The two largest groups that emerged out of the white supremacist wing of the “alt-right,” Patriot Front and the Groypers (aka the America First movement), are worth looking at as representatives of two trends. The Patriot Front organizes in a more traditional style than revolutionary fascist organizations, but it isn’t specifically neoNazi. Its members still promote the same themes, white supremacy and antisemitism. It avoids the Republicans and focuses on real-world propaganda such as flyering and unannounced demonstrations. The number of chapters in Patriot Front is 42, almost equal to the 54 neo-Nazi groups that the SPLC has identified. What’s new here is that such a large, activist fascist group is not neo-Nazi, as would inevitably be the case in the past. (If it were the number of neo Nazi groups would be significantly greater, changing our perspective about the momentum of this movement.

Meanwhile, Nick Fuentes’ Groyper Movement represents the other trend of white supremacist organizing. The Groypers, soft-selling the same politics of open fascists like Patriot Front have placed themselves on the right wing Trumpist movement. They’ve been a disturbing success; their last conference drew the participationMarjorie Taylor Greene (R. Georgia) and Paul Gosar, (R. Arizona). The problem with the Groypers is that they are difficult to quantify. They don’t have organized chapters, and so on the SPLC census only two entries are counted, for the foundation they established.

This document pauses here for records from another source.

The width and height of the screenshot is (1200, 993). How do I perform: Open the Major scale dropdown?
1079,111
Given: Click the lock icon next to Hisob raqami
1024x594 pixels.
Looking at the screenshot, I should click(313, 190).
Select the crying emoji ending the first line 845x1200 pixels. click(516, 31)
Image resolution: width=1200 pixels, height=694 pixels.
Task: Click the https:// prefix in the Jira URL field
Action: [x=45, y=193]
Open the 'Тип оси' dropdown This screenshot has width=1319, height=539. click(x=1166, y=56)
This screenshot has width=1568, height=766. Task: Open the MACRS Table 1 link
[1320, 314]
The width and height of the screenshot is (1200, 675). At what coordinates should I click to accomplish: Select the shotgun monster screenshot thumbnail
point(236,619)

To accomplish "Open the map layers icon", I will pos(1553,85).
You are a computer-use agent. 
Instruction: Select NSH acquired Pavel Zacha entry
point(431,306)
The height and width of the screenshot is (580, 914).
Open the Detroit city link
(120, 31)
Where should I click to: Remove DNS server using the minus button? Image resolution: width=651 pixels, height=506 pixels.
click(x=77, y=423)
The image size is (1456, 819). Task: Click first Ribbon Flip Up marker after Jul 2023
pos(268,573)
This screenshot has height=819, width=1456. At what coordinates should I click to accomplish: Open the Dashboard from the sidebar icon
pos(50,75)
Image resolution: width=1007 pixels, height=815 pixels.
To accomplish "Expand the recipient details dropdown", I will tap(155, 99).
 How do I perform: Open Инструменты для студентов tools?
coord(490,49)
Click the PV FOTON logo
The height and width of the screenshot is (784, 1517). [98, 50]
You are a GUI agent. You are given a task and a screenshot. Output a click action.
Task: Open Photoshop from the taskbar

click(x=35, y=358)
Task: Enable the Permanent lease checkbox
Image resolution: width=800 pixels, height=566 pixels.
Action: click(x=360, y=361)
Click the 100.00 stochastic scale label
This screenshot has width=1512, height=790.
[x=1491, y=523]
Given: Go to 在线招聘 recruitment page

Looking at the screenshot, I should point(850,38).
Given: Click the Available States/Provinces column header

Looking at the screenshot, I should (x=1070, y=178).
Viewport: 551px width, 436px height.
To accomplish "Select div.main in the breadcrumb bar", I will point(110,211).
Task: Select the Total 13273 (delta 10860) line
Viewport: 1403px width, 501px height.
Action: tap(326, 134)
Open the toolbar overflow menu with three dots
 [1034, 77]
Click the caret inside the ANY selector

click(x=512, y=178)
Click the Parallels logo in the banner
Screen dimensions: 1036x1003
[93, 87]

Other influential sectors are also difficult to count. The SPLC report only lists three “constitutional sheriffs” groups. This movement, which has its roots in the same ideas as sovereign citizens, believes that county sheriffs are able to reject laws they don’t agree with. But the “constitutional sheriff supremacy” idea has a strong influence, and at any given time there will be sheriffs in the Western states under its sway. The doctrine is believed to allow them to ignore federal laws regarding guns, civil rights protections, and the use public lands.

Similarly, the SPLC report only lists one group in the “male supremacy” category. This is despite the movement, which includes so-called Men’s Rights Activists and “incels” (those who call themselves “involuntarily celibates”), having a massive influence — including playing a pivotal role in the alt-right. The Institute for Research on Male Supremacism’sAlex DiBranco is the executive director. He says that her institute will include many of those on the SPLC lists as part of a category called male supremacy. This could include Proud Boys chapters and radical traditionalist Catholics as well as anti-abortion or anti-LGBTQ organizations.

DiBranco also emphasized that, more generally, those who watch the far right acknowledge “that we need new ways to recognize and track alternative forms of supremacist movement-building and disseminating ideologies online.”

These digital changes bring new challenges and new opportunities. This report examines how independent platforms have monetized live-streaming, which has grown rapidly since YouTube removed many far-right figures. These alternative platforms include DLive and Rumble, Toro, SubscribeStar, and others that have different financial models, such as subscriptions or donations. These platforms can be interactive and viewers can comment or donate. In return viewers may get shout-outs by the personalities.

Although monitoring livestreams takes more time, it is possible to track their profits. However, what’s transparent isn’t always good news. According to the report Fuentes and another Groyper leader raised nearly $174,000 on the DLive platform between April 2020-2021.

As one generation and one set of far right organizing methods fade, new ones emerge. A collapse in the number of traditional organized groups does not necessarily mean a collapsed movement. These changes create new challenges both for the technology used to monitor and track these groups as well as the digitally-based strategies that are used to counter-organize against them. The far right has restructured its approach. Those opposed to it should, too.